Thursday, 20 June 2013

Sadako and the Thousand Paper Cranes

So a little more about the school play:

First of all, my children should be involved in anything headed up by this woman. She is a superior human being and we need more teachers like her.

The play this year:

The true story is of a girl, Sadako Sasaki, who lived in Hiroshima at the time of the atomic bombing by the United States. She developed leukemia from the radiation and spent her time in a nursing home creating origami (folded paper) cranes in hope of making a thousand of them. She was inspired to do so by the Japanese legend that one who created a thousand origami cranes would be cured by the gods. Her wish was simply to live. However, she managed to fold only 644 cranes before she became too weak to fold any more, and died on 25 October 1955 in the morning. Her friends and family helped finish her dream by folding the rest of the cranes, which were buried with Sadako. They also built a statue of Sadako holding a giant golden origami crane in Hiroshima Peace Park.

(Thank you Wikipedia)

Carmen played two roles, the first (in order of appearance) was as Sadako's school teacher.

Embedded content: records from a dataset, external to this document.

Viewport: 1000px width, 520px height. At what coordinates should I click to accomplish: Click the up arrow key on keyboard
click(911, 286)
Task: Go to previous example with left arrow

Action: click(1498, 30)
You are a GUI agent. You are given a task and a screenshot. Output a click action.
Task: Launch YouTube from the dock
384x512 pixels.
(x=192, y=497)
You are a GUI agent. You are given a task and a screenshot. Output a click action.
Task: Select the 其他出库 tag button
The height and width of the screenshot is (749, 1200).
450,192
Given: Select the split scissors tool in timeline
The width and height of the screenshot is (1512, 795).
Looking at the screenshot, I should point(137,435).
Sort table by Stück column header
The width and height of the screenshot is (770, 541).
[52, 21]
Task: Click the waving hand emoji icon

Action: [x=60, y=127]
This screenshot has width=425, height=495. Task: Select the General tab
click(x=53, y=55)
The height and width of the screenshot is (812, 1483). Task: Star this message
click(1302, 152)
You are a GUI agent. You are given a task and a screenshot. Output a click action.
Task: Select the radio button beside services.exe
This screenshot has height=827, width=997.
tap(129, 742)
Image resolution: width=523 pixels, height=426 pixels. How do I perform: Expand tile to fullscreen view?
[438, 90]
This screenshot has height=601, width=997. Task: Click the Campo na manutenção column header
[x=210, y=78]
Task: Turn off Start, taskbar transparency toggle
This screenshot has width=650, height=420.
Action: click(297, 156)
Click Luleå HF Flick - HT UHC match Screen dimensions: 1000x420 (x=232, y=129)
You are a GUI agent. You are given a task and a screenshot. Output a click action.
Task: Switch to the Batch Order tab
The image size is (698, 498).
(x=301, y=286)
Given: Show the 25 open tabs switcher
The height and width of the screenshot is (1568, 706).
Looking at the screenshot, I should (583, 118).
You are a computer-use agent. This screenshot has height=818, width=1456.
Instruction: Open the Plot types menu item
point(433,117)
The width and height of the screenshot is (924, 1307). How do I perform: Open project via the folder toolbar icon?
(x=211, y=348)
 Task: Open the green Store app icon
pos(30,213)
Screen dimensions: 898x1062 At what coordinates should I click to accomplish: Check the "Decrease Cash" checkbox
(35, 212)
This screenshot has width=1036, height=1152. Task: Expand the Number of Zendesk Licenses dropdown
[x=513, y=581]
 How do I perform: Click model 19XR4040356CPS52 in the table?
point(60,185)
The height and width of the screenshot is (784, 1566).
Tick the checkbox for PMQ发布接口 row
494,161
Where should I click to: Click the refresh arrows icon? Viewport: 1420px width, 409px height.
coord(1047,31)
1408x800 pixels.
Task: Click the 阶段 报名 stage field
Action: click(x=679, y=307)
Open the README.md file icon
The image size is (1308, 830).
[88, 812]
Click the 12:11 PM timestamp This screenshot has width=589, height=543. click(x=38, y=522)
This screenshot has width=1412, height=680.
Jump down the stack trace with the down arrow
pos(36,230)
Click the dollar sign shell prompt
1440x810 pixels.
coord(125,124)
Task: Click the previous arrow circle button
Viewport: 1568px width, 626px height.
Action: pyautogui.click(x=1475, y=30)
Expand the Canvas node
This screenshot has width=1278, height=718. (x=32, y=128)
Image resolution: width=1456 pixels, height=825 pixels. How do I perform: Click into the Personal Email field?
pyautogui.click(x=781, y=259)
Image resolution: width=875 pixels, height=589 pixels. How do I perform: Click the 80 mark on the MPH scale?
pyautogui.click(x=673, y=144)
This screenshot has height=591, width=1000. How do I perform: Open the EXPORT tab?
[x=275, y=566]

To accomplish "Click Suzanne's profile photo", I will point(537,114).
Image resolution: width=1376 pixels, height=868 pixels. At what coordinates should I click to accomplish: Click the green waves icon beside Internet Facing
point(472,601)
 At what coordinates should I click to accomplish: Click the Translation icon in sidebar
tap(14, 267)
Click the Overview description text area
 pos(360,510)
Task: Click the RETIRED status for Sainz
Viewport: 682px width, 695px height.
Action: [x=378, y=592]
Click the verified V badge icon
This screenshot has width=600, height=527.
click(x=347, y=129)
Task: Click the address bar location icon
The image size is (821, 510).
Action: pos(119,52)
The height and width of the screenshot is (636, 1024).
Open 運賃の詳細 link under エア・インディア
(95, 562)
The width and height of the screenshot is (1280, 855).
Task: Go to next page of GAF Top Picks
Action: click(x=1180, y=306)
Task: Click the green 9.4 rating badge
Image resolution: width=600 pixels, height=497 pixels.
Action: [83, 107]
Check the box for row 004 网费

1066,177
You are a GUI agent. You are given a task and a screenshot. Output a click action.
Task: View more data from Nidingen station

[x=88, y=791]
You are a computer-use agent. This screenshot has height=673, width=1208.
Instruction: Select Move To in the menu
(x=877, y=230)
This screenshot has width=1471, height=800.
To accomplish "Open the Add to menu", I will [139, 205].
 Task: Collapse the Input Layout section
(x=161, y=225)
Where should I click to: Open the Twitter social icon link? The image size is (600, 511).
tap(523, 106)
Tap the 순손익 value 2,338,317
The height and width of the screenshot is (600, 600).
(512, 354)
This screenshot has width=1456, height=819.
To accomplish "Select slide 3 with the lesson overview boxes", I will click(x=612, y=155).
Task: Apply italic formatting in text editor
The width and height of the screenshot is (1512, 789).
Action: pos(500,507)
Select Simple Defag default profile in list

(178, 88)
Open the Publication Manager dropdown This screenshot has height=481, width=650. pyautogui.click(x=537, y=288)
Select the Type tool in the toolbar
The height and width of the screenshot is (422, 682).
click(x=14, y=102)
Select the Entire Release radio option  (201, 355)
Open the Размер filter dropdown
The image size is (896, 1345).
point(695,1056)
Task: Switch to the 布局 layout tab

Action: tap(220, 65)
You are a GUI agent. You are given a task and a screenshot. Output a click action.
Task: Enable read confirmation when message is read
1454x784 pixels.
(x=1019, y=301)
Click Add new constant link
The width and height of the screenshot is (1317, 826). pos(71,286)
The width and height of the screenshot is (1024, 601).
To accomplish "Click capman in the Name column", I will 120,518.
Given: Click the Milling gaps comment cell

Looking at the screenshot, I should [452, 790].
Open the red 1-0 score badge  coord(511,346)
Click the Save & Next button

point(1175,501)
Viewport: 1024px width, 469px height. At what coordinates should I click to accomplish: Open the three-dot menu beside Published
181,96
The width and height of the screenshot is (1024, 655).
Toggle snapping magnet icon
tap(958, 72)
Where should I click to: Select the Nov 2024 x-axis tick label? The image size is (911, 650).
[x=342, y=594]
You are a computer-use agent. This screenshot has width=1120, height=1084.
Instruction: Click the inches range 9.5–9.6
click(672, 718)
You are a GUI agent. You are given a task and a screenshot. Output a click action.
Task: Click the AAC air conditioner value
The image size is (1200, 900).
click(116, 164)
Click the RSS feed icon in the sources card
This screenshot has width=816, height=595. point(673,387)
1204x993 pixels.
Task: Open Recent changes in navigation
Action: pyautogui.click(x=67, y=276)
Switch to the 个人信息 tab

And the second was as a the spirit of Sadako's grandmother's friend, who had passed away on the day of the bombing.

The play was lovely, sad, and inspiring, and I'm so glad Carmen got to be a part of it.

Okay, actually Carmen had three roles: the third was the official tyer of square knots.

1 comment:

Marie said...

Double rolls? Ya, that is pretty amazing.

I remember in grade 6 Lakeview school did the 1000 paper cranes and every single art class for AGES was dedicated to paper cranes. It looked really impressive to have them in chains around the gym when we were done, but I got real tired of that project real quick.

Carter's friend in class made him a paper crane this week and he brought it home all excited. I oohed and ahhhhed at it with him, but inside, I was just feeling the aching fingers of Lakeview's sweatshop art classes.